SoReL-20M

Sophos-ReversingLabs 20 Million dataset

The code included in this repository produced the baseline models available at s3://sorel-20m/09-DEC-2020/baselines

This code depends on the SOREL dataset available via Amazon S3 at s3://sorel-20m/09-DEC-2020/processed-data/; to train the lightGBM models you can use the npz files available at s3://sorel-20m/09-DC-2020/lightGBM-features/ or use the scripts included here to extract the required files from the processed data.

If you use this code or this data in your own research, please cite our paper: "SOREL-20M: A Large Scale Benchmark Dataset for Malicious PE Detection " found at https://arxiv.org/abs/2012.07634 using the following citation:

@misc{harang2020sorel20m,
      title={SOREL-20M: A Large Scale Benchmark Dataset for Malicious PE Detection}, 
      author={Richard Harang and Ethan M. Rudd},
      year={2020},
      eprint={2012.07634},
      archivePrefix={arXiv},
      primaryClass={cs.CR}
}

Terms of use

Please read the Terms of Use before using this code or accessing the data.

Requirements

Python 3.6+. See environment.yml for additional package requirements.

Downloading the data

Individual files are available directly via https; e.g. you can download one of the baseline checkpoints via web at the url http://sorel-20m.s3.amazonaws.com/09-DEC-2020/baselines/checkpoints/FFNN/seed0/epoch_1.pt

For a large number of files, we recommend using the AWS command line interface. The SOREL-20M S3 bucket is public, so no credentials are required. For example, to download all feedforward neural network checkpoints for all seeds, use the command aws s3 cp s3://sorel-20m/09-DEC-2020/baselines/checkpoints/FFNN/ . --recursive

It is possible to download the entire dataset this way, however we strongly recomend reading about the dataset size before doing so and ensuring that you will not incur bandwidth fees or exhaust your available disk space in so doing.

A note on dataset size

The full size of this dataset is approximately 8TB. It is highly recommended that you only obtain the specific elements you need.
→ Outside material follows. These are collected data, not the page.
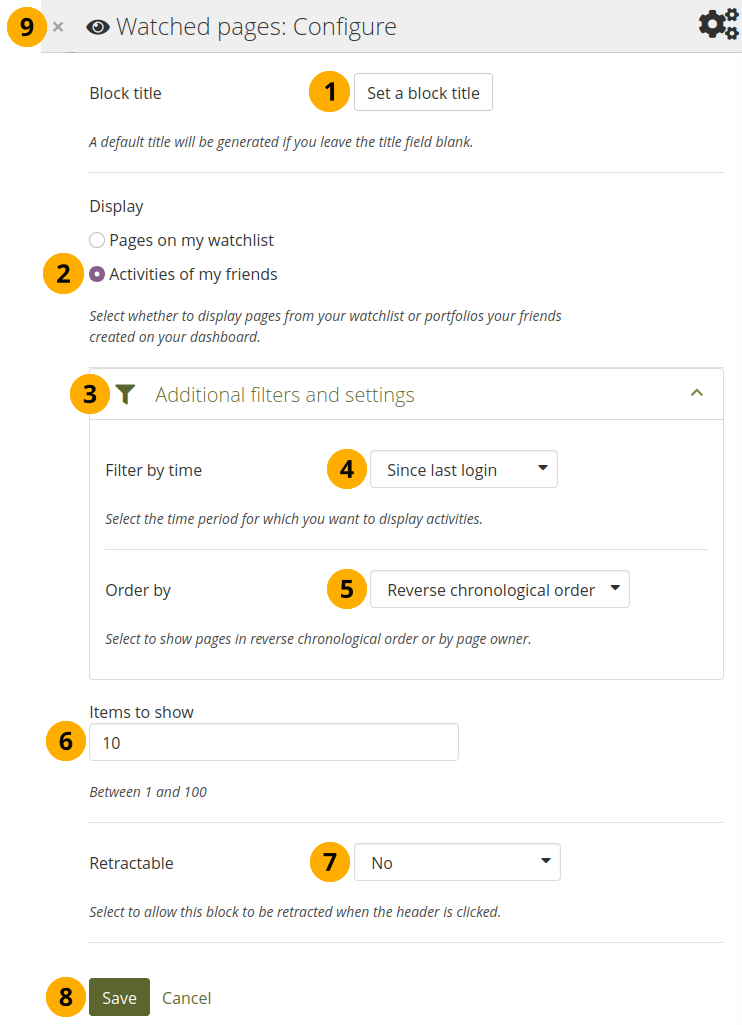
Task: Click the Filter by time label
Action: pyautogui.click(x=153, y=470)
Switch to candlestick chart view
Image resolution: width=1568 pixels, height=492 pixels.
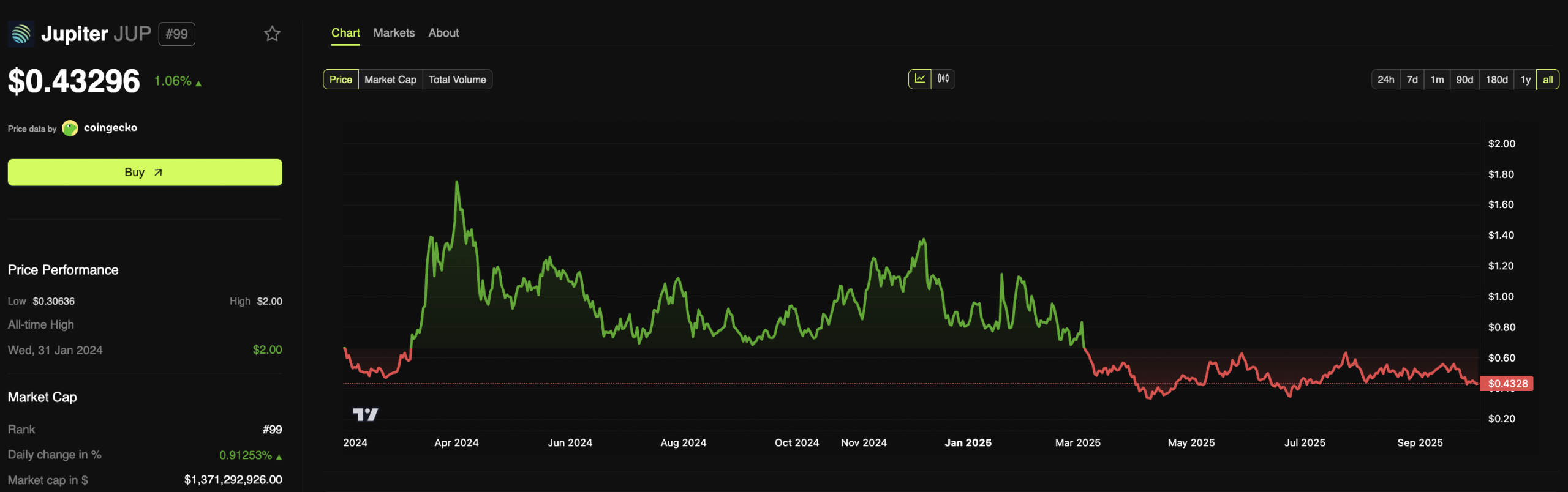click(943, 79)
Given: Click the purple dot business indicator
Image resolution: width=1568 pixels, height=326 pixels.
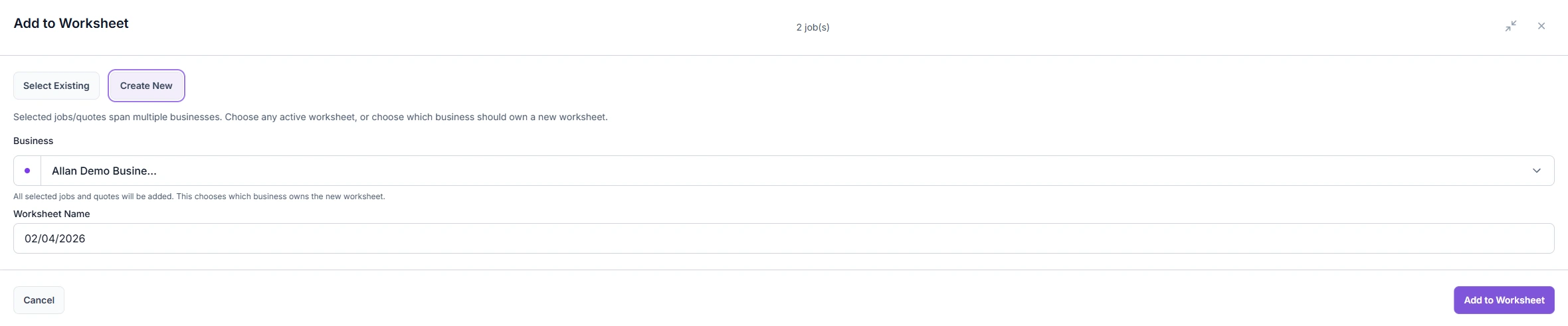Looking at the screenshot, I should click(27, 171).
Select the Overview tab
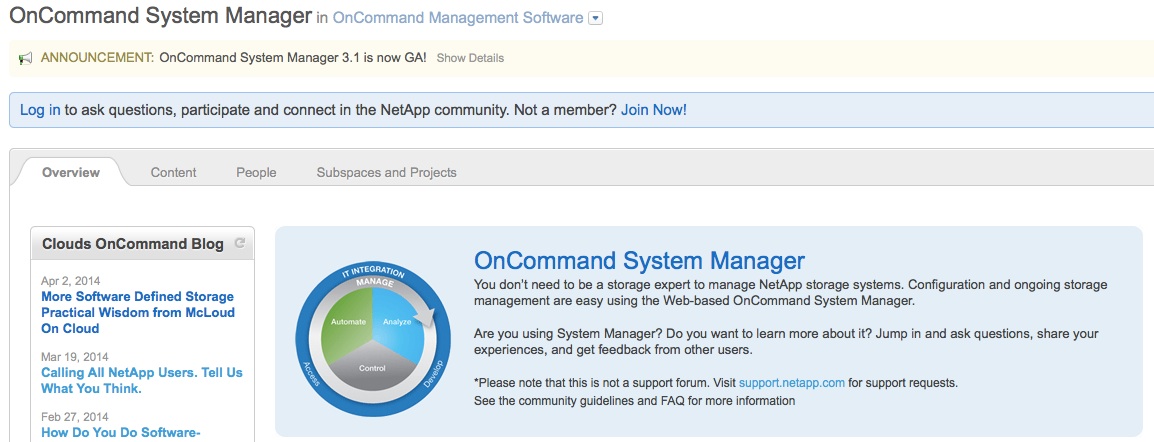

Files larger than 1GB are noted below.

s3://sorel-20m/09-DEC-2020/
|   Terms and Conditions of Use.pdf -- the terms you agree to by using this data and code
|
+---baselines
|   +---checkpoints
|   |   +---FFNN - per-epoch checkpoints for 5 seeds of the feed-forward neural network
|   |   +---lightGBM - final trained lightGBM model for 5 seeds
|   |
|   +---results
|       |  ffnn_results.json - index file of results, required for plotting
|       |  lgbm_results.json - index file of results, required for plotting
|       |
|       +---FFNN
|       |   +---seed0-seed4 - individual seed results, ~1GB each
|       |
|       +---lightgbm
|           +---seed0-seed4 - individual seed results, ~1GB each
|
+---binaries
|      approximately 8TB of zlib compressed malware binaries
|
+---lightGBM-features
|      test-features.npz - array of test data for lightGBM; 37GB
|      train-features.npz - array of training data for lightGBM; 113GB
|      validation-features.npz - array of validation data for lightGBM; 22GB
|
+---processed-data
    |   meta.db - contains index, labels, tags, and counts for the data; 3.5GB
    |
    +---ember_features - LMDB directory with baseline features, ~72GB
    +---pe_metadata - LMDB directory with full metadata dumps, ~480GB

Note: values in the LMDB files are serialized via msgpack and compressed via zlib; the code below handles this extraction automatically, however you will need to decompress and deserialize by hand if you use your own code to handle the data.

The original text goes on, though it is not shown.